Thursday, February 26, 2015

A March Surprise?

So, Benjamin Netanyahu is addressing Congress to tell them that we really need to get on with a war against Iran. And oops.

A secret cable obtained by Al Jazeera's Investigative Unit reveals that Mossad sent a top-secret cable to South Africa on October 22, 2012 that laid out a "bottom line" assessment of Iran's nuclear work.

Damn meddling kids! Turns out that Mossad had a different analysis of the Iranian nuclear threat than Ben did.

It appears to contradict the picture painted by Netanyahu of Tehran racing towards acquisition of a nuclear bomb.

And it's not just Mossad.

That view tracks with the 2012 US National Intelligence estimate, which found no evidence that Iran had thus far taken a decision to use its nuclear infrastructure to build a weapon, or that it had revived efforts to research warhead design that the US said had been shelved in 2003.

And:

Media reports and public comments by senior current and former officials have frequently indicated dissent from within Israel's security services over Netanyahu's alarmist messaging on Iran.

Gee, I hope this doesn't hurt him in the election. Oh well, he can always get a job on Fox News. It's funny that his analysis of the threat would be less than accurate, seeing how hard he worked on the chart displaying the threat.

The timing with the election is kind of coincidental, I'm sure. Since I know nothing about the election, I went to the liberal media to get information.  

The probability of a left government is not particularly high, yet it still exists. Such a regime would clearly mean a shift in policy, but not as big of a shift as some may think. 

That's not too heartening. They have nearly as many running as the Republicans do for the chance to lose to Hillary. A little more diversity, tho. 

The current government was formed by a coalition of center-right parties, in contrast to the right-Haredi coalition who ruled before. However, the coming election might put an end to the Netanyahu regime, which has been in power since 2009. The alternative to Netanyahu is the political coupleIssac Hertzog and Tzipi Livni. Together, they lead the Zionist Camp alliance and aim to bring the Labor party back to power for the first time since 2001. Do they have a chance? The polls suggests a complicated answer.

And, I've already killed the lede. With the election coming up, it seems odd for the prime minister of Israel to pick a fight with the president of the US. I had someone tell me this is good for him. Combined with hyping the threat from Iran, I don't see that. 
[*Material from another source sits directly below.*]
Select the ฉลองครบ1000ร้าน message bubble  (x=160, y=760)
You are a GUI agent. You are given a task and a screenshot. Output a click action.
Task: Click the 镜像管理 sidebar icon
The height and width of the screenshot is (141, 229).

Tuesday night Obama's national security adviser, Susan Rice, told Charlie Rose that Netanyahu has injected partisan politics into the US Israeli relationship and that the prime minister's March 3 speech is “destructive to the fabric of the relationship” between the two countries.

Rarely if ever has a US official been so harsh in public about an Israeli leader. Her comments prompted Tufts University Prof. Daniel Drezner to describe the effect of the planned speech as “toxic.” Of Rice's comments, he said: “I’m pretty sure that if you’re an Israeli foreign policy principal, those are not the words you want to hear coming out of a White House official’s mouth.”

And John Kerry. Snap!

“The prime minister was profoundly forward-leaning and outspoken about the importance of invading Iraq,” Kerry told the House Foreign Affairs Committee. “His judgment might just not be correct” in the case of Iran.

Yeah, I know. I might as well have just copy and pasted the whole thing like Donald would. The stunning conclusion is some classic Netanyahu.

Kerry's own record of judgment on the Iraq war is not exactly spotless, since as a senator in 2002 he voted to authorize it. But he was referring to Netanyahu’s spectacularly bad judgment on that war, encapsulated in a September 2002 speech the Israeli leader delivered to Congress, urging them to support the invasion of that country.
“There is no question whatsoever that Saddam is seeking and is working and is advancing towards the development of nuclear weapons. No question whatsoever,” Netanyahu said then. “Today the United States must destroy the (Iraqi) regime because a nuclear-armed Saddam will place the security of our entire world at risk. And make no mistake about it – if and once Saddam has nuclear weapons, it is only a matter of time before those weapons will be used.”
He went on to say that a US war on Iraq with broad international support at the United Nations would be best, but absent that support the US “must be prepared to act without it.”
The US invaded that March, and found that Saddam Hussein’s nuclear weapons program had ended in 1991.The fallout from that war continues to be felt in the region.